ANCHORAGE, Alaska (KINY) – Alaska Attorney General Treg Taylor has criticized the Biden administration over a new Department of Homeland Security (DHS) program that illegally creates pathways to citizenship for hundreds of thousands of immigrants each year. Joined a coalition of 20 suing states.
Led by the Texas Attorney General, the complaint was filed this week in the U.S. District Court in Texas.
The DHS program will establish a new visa system that will allow up to 360,000 immigrants from Cuba, Haiti, Nicaragua and Venezuela to be “paroled” into the United States each year.
Department-established programs do not meet established limiting factors.
The complaint states, “Congress directed that parole should only be granted on a case-by-case basis and, even then, only in cases of “urgent humanitarian grounds or serious public interest.”
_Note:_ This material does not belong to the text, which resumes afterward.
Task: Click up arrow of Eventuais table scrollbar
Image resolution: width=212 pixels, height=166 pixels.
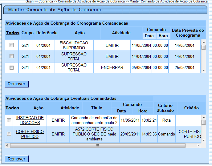Action: point(203,117)
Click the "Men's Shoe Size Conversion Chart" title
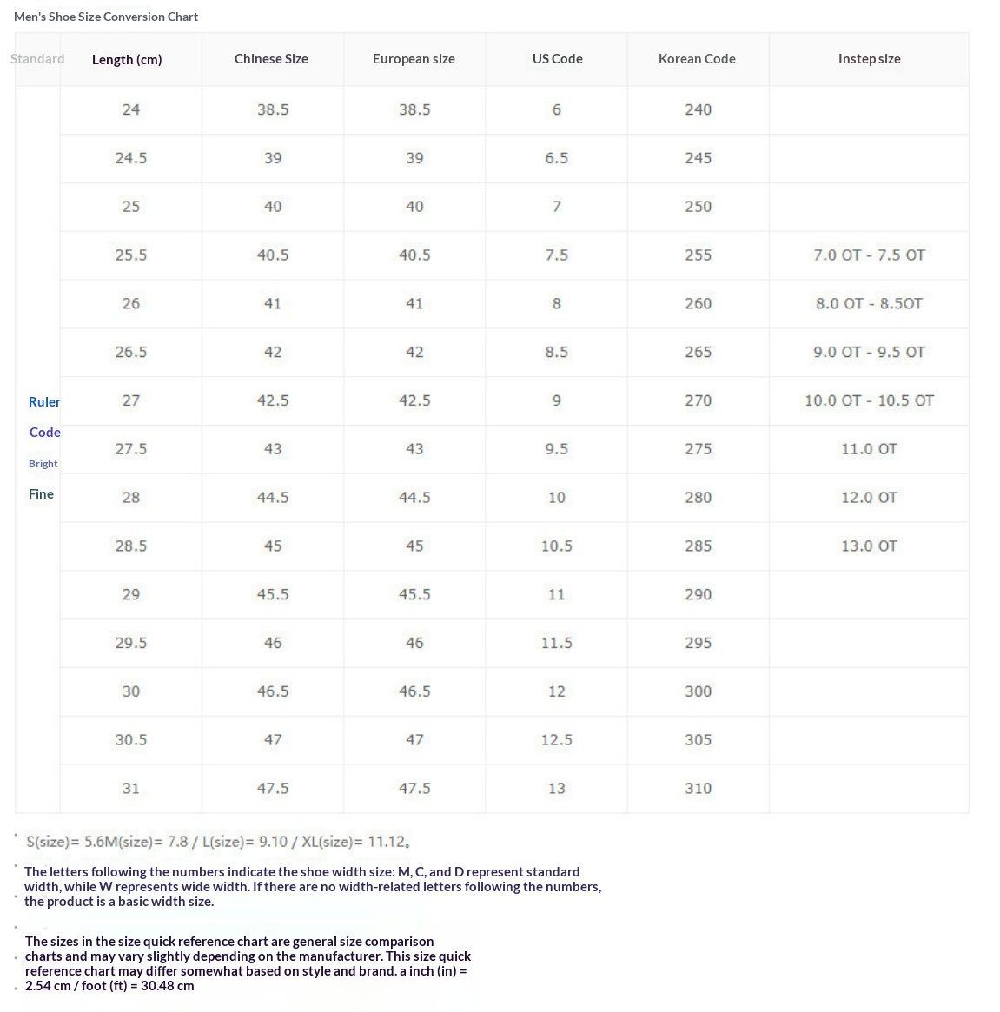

“The ancestors of most Americans immigrated to America as immigrants, but this program is troubling. It will open more avenues and exacerbate our nation’s crisis of opioid addiction and fentanyl death.
Illegal immigration flows aren’t just affecting the bordering states of Texas and Alabama, and other destination states.
There are approximately 5,000 to 11,260 undocumented immigrants in Alaska, costing the state more than $72 million annually. Further arrivals will increase costs for the state’s health care system, the complaint says.
“Legal immigration played and continues to play an important role in the emergence of this great nation. It’s crossing borders,” said Alaska Attorney General Treg Taylor. “His one-third of the million additional immigrants entering the country each year will strain the state’s health and assistance programs.”